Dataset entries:

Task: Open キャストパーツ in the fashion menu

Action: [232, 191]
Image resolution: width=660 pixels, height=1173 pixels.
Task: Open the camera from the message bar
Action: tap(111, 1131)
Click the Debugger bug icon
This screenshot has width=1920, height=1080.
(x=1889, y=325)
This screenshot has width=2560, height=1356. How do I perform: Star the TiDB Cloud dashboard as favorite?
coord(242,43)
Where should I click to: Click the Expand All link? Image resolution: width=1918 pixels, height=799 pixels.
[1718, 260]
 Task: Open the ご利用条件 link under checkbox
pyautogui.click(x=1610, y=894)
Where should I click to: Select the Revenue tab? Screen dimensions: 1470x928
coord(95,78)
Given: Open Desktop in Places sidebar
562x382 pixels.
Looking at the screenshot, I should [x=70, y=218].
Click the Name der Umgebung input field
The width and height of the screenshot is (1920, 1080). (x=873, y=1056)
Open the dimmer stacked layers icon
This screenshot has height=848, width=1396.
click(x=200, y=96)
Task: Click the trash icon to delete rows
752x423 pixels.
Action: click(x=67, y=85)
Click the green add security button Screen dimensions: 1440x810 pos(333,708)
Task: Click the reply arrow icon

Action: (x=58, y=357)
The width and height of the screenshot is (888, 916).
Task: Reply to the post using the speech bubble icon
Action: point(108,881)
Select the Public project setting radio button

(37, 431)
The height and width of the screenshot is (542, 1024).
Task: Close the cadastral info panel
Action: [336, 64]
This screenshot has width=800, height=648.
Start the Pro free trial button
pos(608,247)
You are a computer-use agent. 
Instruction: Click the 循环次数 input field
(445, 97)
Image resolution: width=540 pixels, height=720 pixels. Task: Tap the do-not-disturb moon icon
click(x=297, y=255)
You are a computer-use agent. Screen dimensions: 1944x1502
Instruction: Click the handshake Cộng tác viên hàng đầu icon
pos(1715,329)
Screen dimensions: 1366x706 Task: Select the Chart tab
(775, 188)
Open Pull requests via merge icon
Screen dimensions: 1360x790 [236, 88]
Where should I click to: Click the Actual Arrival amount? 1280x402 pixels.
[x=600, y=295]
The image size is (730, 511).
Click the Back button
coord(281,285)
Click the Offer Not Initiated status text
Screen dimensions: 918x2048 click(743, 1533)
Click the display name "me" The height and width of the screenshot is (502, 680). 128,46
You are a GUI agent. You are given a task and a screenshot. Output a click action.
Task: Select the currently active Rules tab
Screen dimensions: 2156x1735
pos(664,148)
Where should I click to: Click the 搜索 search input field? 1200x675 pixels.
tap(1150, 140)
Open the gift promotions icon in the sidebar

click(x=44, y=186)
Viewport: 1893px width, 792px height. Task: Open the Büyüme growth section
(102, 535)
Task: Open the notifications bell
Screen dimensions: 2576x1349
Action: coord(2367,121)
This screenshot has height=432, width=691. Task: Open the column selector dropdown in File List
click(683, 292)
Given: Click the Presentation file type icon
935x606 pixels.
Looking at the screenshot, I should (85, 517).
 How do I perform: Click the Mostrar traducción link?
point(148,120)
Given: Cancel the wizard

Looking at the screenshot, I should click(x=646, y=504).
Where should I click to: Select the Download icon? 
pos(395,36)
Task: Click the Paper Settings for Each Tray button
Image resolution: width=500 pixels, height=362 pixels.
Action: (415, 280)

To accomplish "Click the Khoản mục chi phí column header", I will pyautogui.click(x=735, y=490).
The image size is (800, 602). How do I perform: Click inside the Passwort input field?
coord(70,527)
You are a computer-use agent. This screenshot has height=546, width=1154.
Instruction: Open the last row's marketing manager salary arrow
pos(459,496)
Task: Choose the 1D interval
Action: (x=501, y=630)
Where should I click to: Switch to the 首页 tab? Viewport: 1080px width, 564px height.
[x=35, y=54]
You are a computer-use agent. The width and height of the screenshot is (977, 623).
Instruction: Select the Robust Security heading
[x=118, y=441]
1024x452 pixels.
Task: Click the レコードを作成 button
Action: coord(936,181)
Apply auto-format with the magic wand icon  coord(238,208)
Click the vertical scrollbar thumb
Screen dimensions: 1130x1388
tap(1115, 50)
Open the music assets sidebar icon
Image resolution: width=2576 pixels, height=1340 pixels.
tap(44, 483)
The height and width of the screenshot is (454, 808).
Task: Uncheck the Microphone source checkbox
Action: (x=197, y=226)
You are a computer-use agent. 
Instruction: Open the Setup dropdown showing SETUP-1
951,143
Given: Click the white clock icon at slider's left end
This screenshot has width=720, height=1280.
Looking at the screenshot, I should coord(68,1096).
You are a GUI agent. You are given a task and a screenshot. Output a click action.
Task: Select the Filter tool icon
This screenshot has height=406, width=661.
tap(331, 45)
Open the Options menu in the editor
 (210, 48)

[Required work]: Copy the lines of the listing from the one containing "Task: Click the trash icon to delete rows" through the one containing "pos(608,247)". Substitute "bin icon" for "trash icon" and change nothing else.

[Result of this exercise]:
Task: Click the bin icon to delete rows
752x423 pixels.
Action: click(x=67, y=85)
Click the green add security button Screen dimensions: 1440x810 pos(333,708)
Task: Click the reply arrow icon

Action: (x=58, y=357)
The width and height of the screenshot is (888, 916).
Task: Reply to the post using the speech bubble icon
Action: point(108,881)
Select the Public project setting radio button

(37, 431)
The height and width of the screenshot is (542, 1024).
Task: Close the cadastral info panel
Action: [336, 64]
This screenshot has width=800, height=648.
Start the Pro free trial button
pos(608,247)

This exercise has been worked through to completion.